About This Player
Davey Johnson played 13 years in the big leagues and three of them with the Atlanta Braves. Johnson began his playing career and spent the majority of it with the Baltimore Orioles. During his tenure with the O's, Johnson started at second base for four American League pennants and two World Series Championships. He also made three of his four All-Star appearances as an Oriole and won three Gold Glove Awards.
Johnson, after a poor 1972 season, was traded to the Atlanta Braves and responded with the best offensive numbers of his career. Johnson had career numbers in 1973 in runs (84), hits (151), home runs (43) and RBI (99). He earned his fourth All-Star selection that year. Johnson tied Rogers Hornsby's single season record for home runs for a second baseman with 42; one on Johnson's home runs came as a pinch-hitter. The 1973 Atlanta Braves also featured the first trio of teammates to hit 40 home runs in a season; Darrell Evans hit 41 and Hank Aaron hit 40.
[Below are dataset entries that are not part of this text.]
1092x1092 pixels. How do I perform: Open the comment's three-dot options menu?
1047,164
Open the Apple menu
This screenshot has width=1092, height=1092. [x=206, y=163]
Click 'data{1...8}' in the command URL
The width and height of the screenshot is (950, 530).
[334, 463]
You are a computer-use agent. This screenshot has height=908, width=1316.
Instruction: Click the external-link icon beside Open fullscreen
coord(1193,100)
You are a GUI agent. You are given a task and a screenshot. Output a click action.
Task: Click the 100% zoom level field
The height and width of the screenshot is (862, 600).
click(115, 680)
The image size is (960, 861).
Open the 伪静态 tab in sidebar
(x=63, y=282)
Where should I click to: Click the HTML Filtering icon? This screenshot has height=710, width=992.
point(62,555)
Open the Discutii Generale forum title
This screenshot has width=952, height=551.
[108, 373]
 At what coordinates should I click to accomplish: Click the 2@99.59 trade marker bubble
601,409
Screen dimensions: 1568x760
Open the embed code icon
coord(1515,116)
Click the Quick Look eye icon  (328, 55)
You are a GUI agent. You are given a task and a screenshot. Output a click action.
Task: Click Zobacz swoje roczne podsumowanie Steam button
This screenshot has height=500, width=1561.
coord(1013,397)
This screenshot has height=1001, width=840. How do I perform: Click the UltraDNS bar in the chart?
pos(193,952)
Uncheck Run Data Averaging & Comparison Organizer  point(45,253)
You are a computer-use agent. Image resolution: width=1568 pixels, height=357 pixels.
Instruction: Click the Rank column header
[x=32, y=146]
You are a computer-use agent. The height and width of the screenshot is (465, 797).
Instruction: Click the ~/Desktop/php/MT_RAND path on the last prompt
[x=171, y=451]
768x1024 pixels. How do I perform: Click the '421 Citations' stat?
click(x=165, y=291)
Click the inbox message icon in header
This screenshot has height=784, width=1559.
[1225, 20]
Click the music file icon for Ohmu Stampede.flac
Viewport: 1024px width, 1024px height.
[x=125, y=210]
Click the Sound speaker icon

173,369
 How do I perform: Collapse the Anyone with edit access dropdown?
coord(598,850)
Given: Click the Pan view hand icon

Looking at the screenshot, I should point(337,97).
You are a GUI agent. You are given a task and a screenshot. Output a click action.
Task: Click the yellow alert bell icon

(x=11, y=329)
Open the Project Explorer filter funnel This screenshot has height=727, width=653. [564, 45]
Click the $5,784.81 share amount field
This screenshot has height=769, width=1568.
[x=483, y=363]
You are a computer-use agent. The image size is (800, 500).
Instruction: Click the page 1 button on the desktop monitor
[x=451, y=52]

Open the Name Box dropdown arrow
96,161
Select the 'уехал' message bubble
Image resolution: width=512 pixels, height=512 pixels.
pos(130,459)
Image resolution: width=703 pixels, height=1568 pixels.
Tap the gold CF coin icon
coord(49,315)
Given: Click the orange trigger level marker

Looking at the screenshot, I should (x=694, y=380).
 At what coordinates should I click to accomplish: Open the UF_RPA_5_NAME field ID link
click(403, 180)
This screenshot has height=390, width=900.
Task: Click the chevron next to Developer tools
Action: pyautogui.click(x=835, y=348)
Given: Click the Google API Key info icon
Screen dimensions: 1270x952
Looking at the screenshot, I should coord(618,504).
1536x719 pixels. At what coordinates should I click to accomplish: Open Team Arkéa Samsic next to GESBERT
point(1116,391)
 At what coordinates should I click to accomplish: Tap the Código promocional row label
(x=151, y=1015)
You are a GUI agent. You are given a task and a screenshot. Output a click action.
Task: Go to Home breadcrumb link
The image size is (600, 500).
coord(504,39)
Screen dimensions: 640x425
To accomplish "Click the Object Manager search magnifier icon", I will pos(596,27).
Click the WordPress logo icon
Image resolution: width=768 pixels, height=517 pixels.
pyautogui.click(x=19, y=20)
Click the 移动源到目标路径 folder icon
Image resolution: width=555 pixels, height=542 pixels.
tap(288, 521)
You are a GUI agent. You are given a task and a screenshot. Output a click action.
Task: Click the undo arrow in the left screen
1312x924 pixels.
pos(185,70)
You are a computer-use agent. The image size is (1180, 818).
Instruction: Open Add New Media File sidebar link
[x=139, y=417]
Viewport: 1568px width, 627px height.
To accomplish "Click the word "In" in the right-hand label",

After getting a hit in his only at bat in 1975, Johnson was released by the Braves. He spent 1975 and 1976 playing in the Japanese league. He returned to the play in the U.S. in 1977 with the Philadelphia Phillies and finished his playing career with the Chicago Cubs in 1978. In the 1978 season, Davey Johnson became the first player to hit two grand slams in pinch-hit at bats.
Johnson is probably more profilic for his career as a manager. Johnson has spent 16 seasons as a manager at the Major League level with division pennants with the New York Mets, Cincinnati Reds, Baltimore Orioles and Washington Nationals and a World Series Championship with the Mets in 1986. Johnson was selected as American League Manager of the Year in 1997 with the Orioles.
Johnson is the current manager of the Washington Nationals.
About This Card
To reflect many of the trades that had taken place during the offseason and current season, Topps often airbrushed the new uniforms on a player. Davey Johnson appears in this photograph in a Braves uniform at the end of the first turn of a double play with New York Yankees' Felipe Alou having slid through second base even though the Braves did not play the Yankees.
This play took place, with Johnson as an Oriole, on September 17, 1972. Alou hit a single in the bottom of the second inning. Thurman Munson followed by grounding into a 6-4-3 double play.
In addition to Johnson having been airbrushed into a Braves uniform, Topps also airbrushed over the first half of the scoreboard on the right field wall in Yankee Stadium.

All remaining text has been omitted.